Roman Polanski in gewohnter Qualität

Oliver Twist

Oliver Twist ist wieder da. Der Klassiker von Charles Dickens ist schon als Stummfilm, als Schwarzweißfilm und als Musical verfilmt worden. Jetzt könnte Roman Polanski die definitive Leinwandversion gelungen sein.

Wer die Harry-Potter-Bücher für den Gipfel englischer Jugendliteratur hält, hat schon lang nicht mehr in den Romanen von Charles Dickens geblättert. Die verbinden spannende Geschichten mit scharfer Kritik an sozialen Ungerechtigkeiten. Mit ihrer unübertroffenen Kunstfertigkeit sind sie heute so aktuell wie zur Zeit ihrer Entstehung. Ein "Champion der Unterdrückten" sei Dickens gewesen, findet denn auch der englische Dramatiker Ronald Harwood, der jetzt, wie schon bei "Der Pianist", das Drehbuch zu Roman Polanskis Film geschrieben hat.

London in Prag

Polanski erzählt die Geschichte des Waisenknaben Oliver Twist, der in London Mitglied einer Taschendiebsbande wird, bevor ihn ein günstiges Schicksal vor weiteren Katastrophen bewahrt, im ruhigen Stil des Klassikers.

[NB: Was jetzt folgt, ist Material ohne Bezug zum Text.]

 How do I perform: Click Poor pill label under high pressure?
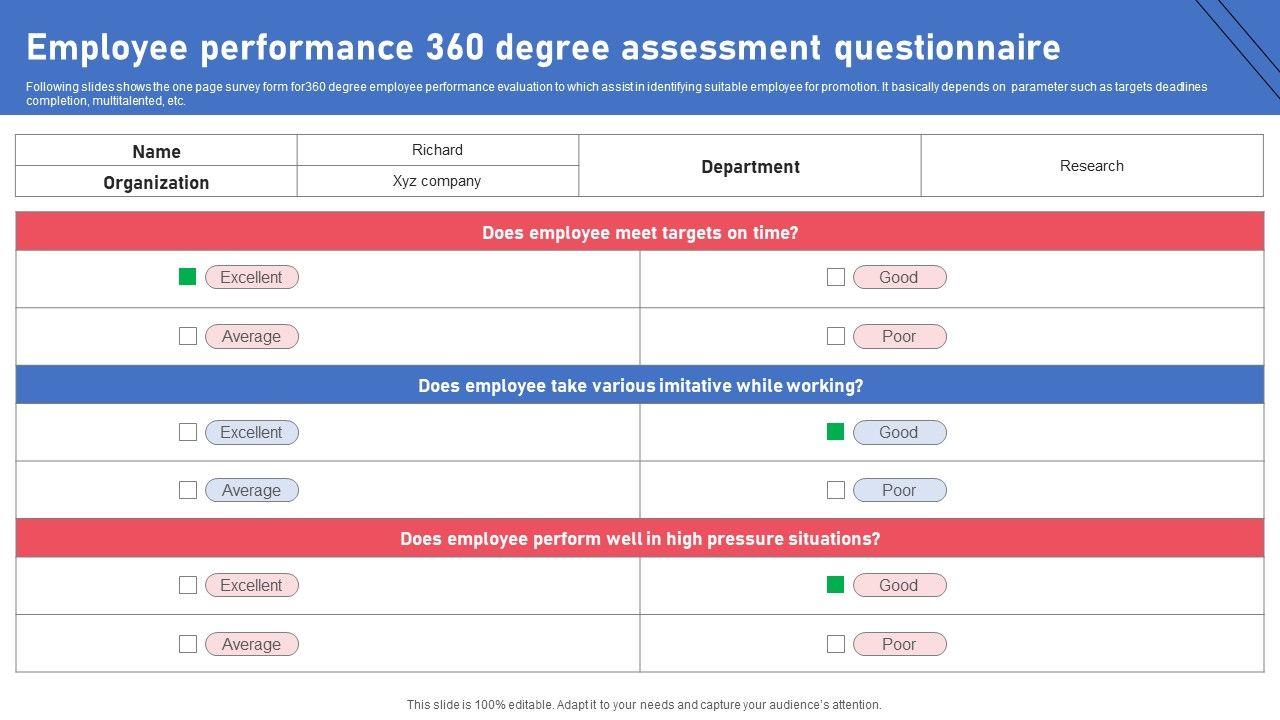pos(899,644)
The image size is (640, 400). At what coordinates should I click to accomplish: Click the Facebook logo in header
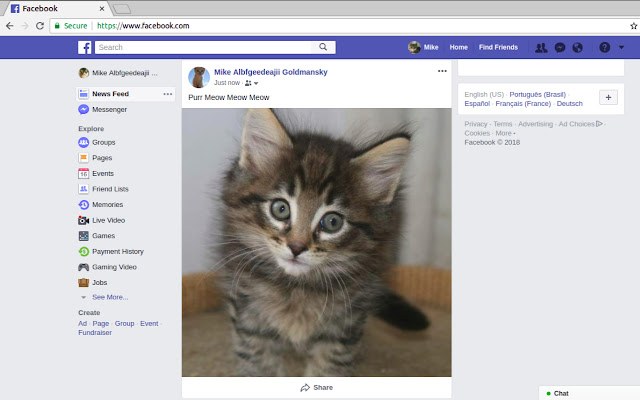(x=86, y=47)
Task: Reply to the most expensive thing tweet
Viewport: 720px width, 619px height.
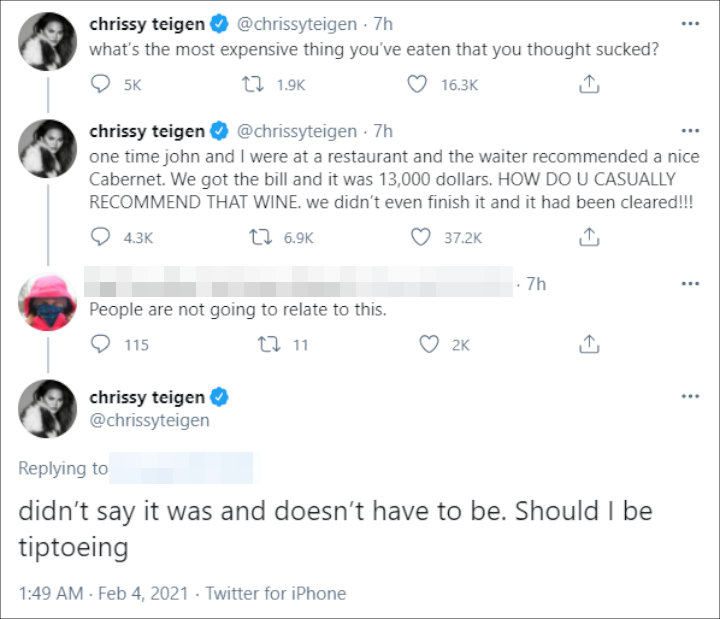Action: [x=100, y=84]
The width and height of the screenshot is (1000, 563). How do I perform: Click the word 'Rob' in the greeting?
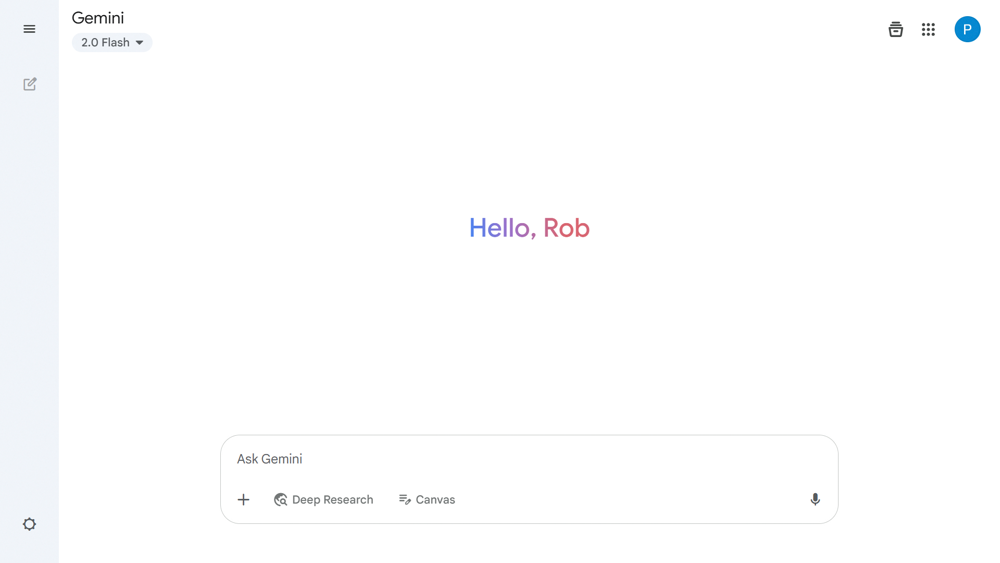point(566,228)
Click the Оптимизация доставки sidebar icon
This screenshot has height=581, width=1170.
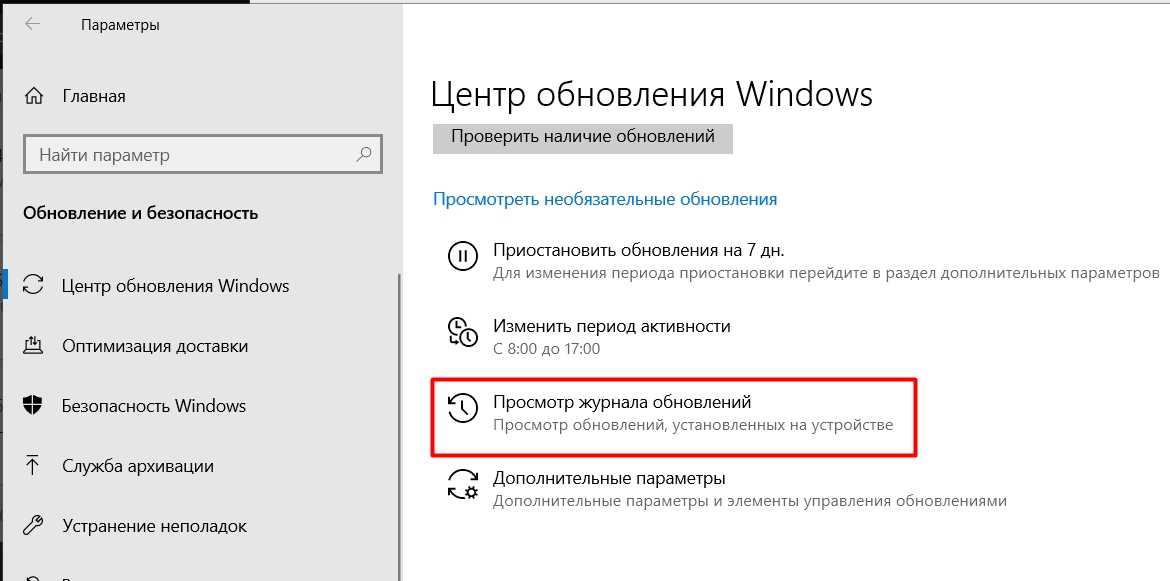[x=34, y=346]
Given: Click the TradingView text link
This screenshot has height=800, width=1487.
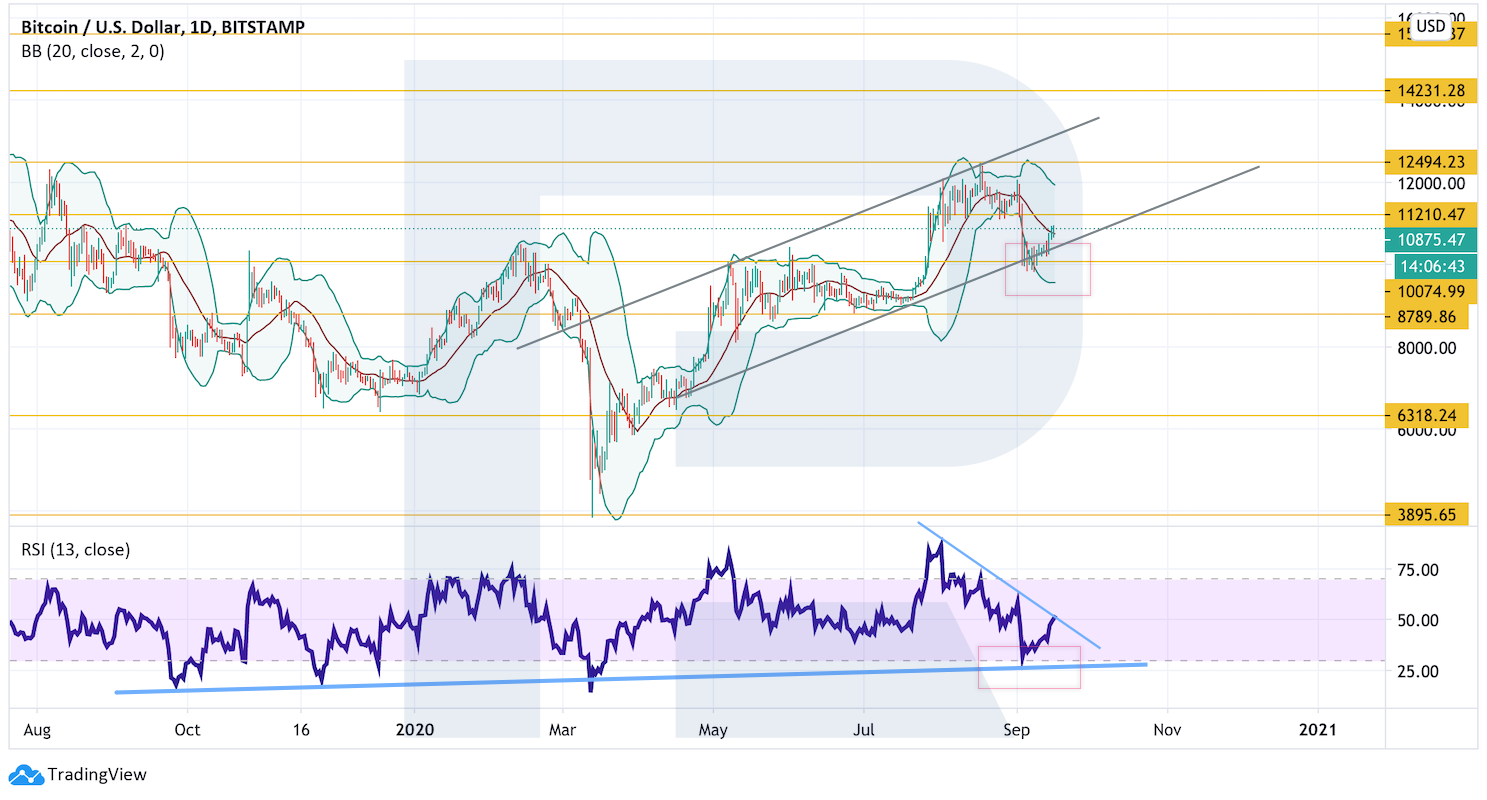Looking at the screenshot, I should (x=97, y=775).
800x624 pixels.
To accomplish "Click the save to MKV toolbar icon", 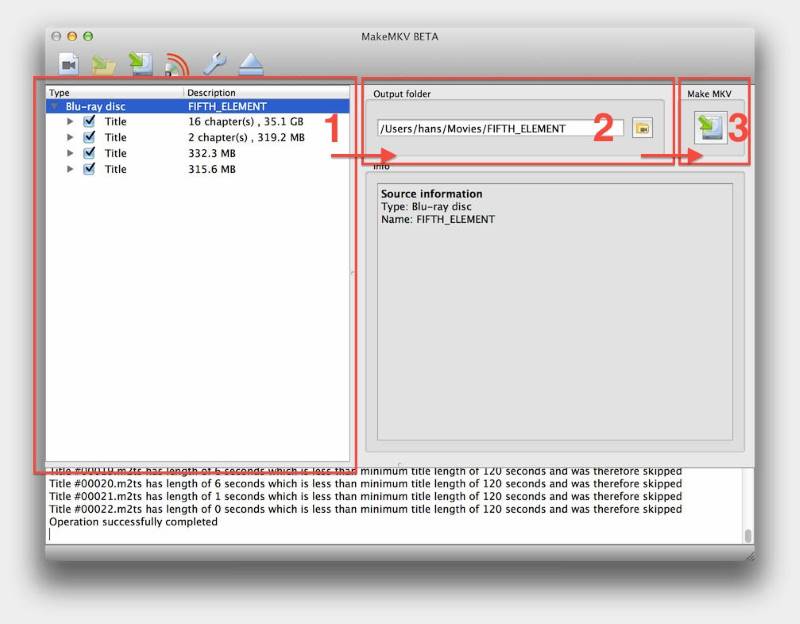I will pyautogui.click(x=140, y=64).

In Prag hat sich Polanski ein enggassiges, verschlammtes London des frühen 19. Jahrhunderts nachbauen lassen, das er in sorgsam komponierten grau-braun-grünlichen Bildern auf die Leinwand bringt. Polanski hütet sich vor jeder aufgesetzten Modernisierung und belässt der Geschichte all ihre Bitterkeit. Konsequent genug verzichtet er auf den (zeitgebundenen) Schluss des Dickens-Buches, in dem sich Twist als adeliger Sprössling erweist.

Akzentverschiebung

Heikel ist die Figur des jüdischen Gauners Fagin, der eine Schar von Jugendlichen zu Taschendieben ausbildet. In der klassischen Verfilmung von David Lean hatte Alec Guiness diesen Part 1948 so einprägsam verkörpert, dass der Film im Nachkriegsdeutschland nur um entscheidende Fagin-Szenen gekürzt in die Kinos kam. Polanski setzt hier die Akzente anders: Sein Fagin ist, in der kongenialen Interpretation von Ben Kingsley, einfach ein bejammernswerter alter Trickdieb, der sich mühsam und listenreich über Wasser hält und zuletzt sogar von Oliver Twist bemitleidet wird. Jeder Verweis auf die jüdische Herkunft der Figur unterbleibt - auch sprachlich. Dennoch ist Drehbuchautor Harwood wohl zuzustimmen, wenn er sagt, diese Verfilmung trifft das Herz von Dickens' Buch. Der ideale Weihnachtsfilm für die viel zitierte ganze Familie? Hier ist er.

Oliver Twist
Großbritannien, 2005
Mit: Barney Clark, Ben Kingsley u. a.